A simple marking rule (SMR) is a marking rule where the application condition \(c_{L_i} = \bigwedge _{j \in J} (\exists p_j:L_i \rightarrow P_j) \wedge \bigwedge _{k \in K} (\not \exists n_k:L_i \rightarrow N_k)\) such that for each \(j \in J\) and \(k \in K\) it holds that \(P_j^V \setminus (p_j(L_i))^V\) and \(N_k^V\setminus (n_k(L_i))^V\), resp., consist of exactly one marking node.

In addition to the defined type of its created marking node each marking rule induces so-called referred types in the marking type graph. Based on these referred and defined types of MRs we define a dependency relation between MRs.

Definition 8

(referred types, dependency relation). Given a set of graphs \((L_i)_{i\in I}\) typed over TG and a (simple) marking rule \(r_i= \langle p_i: L_i \rightarrow R_i, \not \exists p_i \wedge c_{L_i}\rangle \) typed over the marking type graph \(TG'\) for \((L_i)_{i\in I}\) the set of referred types \(rt(r_i)\) is the set of all node types in \(TG'^V\) for nodes occurring in some (co-)domain graph of a morphism employed in \(c_{L_i}\).

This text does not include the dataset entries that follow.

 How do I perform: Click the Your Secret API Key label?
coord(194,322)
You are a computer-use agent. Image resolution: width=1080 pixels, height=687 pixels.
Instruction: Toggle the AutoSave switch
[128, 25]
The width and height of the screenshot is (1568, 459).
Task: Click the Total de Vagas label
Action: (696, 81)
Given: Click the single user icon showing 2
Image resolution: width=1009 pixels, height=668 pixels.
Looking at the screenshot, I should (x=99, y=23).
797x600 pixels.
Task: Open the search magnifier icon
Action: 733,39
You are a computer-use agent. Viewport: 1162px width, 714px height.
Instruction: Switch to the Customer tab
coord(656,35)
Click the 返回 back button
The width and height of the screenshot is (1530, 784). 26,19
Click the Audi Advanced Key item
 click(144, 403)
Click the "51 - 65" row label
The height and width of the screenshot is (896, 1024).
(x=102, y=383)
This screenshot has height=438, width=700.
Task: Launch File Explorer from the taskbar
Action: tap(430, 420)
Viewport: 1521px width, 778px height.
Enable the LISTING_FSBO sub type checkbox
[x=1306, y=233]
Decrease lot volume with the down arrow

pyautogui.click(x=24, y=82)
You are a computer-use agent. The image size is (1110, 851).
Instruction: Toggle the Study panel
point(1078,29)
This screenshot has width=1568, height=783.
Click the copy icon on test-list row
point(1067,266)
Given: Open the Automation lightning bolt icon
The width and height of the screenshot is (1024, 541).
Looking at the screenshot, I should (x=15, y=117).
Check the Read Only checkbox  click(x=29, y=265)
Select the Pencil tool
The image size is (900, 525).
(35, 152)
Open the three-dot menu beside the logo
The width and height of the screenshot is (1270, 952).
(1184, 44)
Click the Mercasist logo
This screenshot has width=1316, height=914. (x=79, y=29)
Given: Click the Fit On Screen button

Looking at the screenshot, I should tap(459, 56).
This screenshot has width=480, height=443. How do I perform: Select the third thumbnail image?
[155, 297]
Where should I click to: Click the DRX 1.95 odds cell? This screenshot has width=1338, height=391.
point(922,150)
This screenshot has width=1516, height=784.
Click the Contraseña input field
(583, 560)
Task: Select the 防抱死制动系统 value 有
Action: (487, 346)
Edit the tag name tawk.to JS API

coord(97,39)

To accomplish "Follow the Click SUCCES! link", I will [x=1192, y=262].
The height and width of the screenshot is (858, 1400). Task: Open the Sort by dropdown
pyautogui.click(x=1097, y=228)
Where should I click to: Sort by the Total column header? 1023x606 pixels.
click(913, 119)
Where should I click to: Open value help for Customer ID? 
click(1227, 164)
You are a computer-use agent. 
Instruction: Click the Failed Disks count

Given a GTS \((\mathcal {R}=(r_i)_{i\in I},TG')\) with each rule \(r_i\) a (simple) marking rule, a dependency relation \(\leadsto _d\subseteq \mathcal {R} \times \mathcal {R}\) consists of all rule pairs \((r_i,r_j)\) such that the defined type \(t_j\) of rule \(r_j\) belongs to the set of referred types \(rt(r_i)\).

Note that by definition a MR \(r_i\) can only depend on itself if its defined type \(t_i\) is employed for typing elements in the application condition \(c_{L_i}\).

Fig. 4.

SMRs for the SGDN of the social network example

The SMRs for the SGDN for the social network query of Example 5 are depicted in Fig. 4. We use here and in the following the more compact notation for SMRs where all graphs including the PACs and NACs are embedded into a single one as presented in Fig. 3(c), moreover the RHS as well as the NAC equal to \(p_i\) are omitted since they can be reconstructed from the rule’s LHS uniquely.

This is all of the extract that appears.